Ubiquitin-proteasome system and ER-stress in Huntington's disease and epilepsy

José Javier Lucas, PhD

Ubiquitin-proteasome system and ER-stress in Huntington's disease and epilepsy The presence of ubiquitylated inclusions in neurodegenerative disorders and the role of the ubiquitin/proteasome system (UPS) in degrading abnormal hazardous proteins gave rise to the hypothesis that UPS-impairment underlies neurodegeneration. Similarly, the unfolded protein response (UPR) that takes place when the capacity of endoplasmic reticulum (ER) to handle improperly folded proteins is exceeded has also been suggested to contribute to neurodegeneration either by defect or excessive execution. Regarding the UPS, deficient function is believed to contribute to Parkinson’s disease, amyotrophic lateral sclerosis and prion diseases. However, this hypothesis has remained controversial for polyglutamine disorders such as Huntington’s disease (HD). Whereas studies in cellular models provided evidence in favor of UPS-impairment due to expression of the N-terminal fragment of mutant huntingtin (N-mutHtt), similar studies on mouse models systematically failed to do so. By analyzing UPS reporter mice combined with our inducible N-term-mutHtt HD-mouse model, we were recently able to detect for the first time polyglutamine-induced UPS impairment in vivo. However, this UPS impairment occurred only transiently upon acute N-mutHtt expression and restoration correlated with appearance of inclusion bodies (IBs). Consistently, UPS did not recover if IB formation was prevented by administering N-mutHtt aggregation-inhibitors. Therefore, our data reconcile previous contradictory reports by showing that N-mutHtt can indeed impair UPS function in vivo and that N-mutHtt aggregation leads to long lasting restoration of UPS function. Regarding execution of the ER stress response in HD, we recently reported defective processing of ATF6α to its active nuclear form in both animal models and HD patients.

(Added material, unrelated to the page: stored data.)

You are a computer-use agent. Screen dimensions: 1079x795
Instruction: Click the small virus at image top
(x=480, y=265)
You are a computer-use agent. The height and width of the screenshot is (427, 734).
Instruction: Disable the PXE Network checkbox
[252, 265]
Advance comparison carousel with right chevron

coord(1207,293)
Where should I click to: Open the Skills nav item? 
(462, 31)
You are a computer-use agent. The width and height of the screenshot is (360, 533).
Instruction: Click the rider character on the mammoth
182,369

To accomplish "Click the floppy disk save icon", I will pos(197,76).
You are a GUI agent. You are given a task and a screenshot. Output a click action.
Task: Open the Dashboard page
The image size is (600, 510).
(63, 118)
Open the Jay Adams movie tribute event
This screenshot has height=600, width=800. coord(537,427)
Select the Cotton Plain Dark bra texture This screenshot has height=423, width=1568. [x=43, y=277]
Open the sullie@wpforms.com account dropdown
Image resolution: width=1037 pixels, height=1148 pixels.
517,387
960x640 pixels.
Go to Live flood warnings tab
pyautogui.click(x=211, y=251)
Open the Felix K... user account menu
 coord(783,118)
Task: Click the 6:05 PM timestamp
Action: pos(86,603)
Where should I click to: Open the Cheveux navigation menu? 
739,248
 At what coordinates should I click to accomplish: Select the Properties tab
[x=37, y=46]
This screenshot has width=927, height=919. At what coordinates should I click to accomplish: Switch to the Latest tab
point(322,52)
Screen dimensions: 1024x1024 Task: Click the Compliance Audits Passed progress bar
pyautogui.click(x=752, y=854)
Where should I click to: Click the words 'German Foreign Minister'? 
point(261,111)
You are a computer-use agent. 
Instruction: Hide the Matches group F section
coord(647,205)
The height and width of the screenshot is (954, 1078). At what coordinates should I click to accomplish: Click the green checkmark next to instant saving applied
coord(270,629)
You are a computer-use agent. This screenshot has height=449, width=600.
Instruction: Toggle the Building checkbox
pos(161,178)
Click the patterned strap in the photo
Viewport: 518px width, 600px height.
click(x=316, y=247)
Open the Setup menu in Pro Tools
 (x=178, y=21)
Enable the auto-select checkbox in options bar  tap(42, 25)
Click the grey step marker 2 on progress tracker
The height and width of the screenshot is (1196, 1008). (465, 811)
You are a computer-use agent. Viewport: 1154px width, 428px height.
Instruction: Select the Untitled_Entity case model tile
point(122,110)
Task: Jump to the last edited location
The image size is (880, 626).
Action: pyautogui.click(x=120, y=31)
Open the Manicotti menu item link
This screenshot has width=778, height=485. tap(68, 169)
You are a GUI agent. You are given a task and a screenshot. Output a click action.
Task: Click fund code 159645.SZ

This decrease in ATF6α processing is accompanied by a decrease in the accumulation of the small GTPase Rheb (Ras-homologue enriched in brain) and accumulation of cell cycle re-entry markers in post-mitotic neurons. We are currently studying additional features of altered ER stress execution in HD and in epilepsy-induced neurodegeneration. We are also exploring the therapeutic potential of drugs that contribute to normalize the ER stress response in mouse models.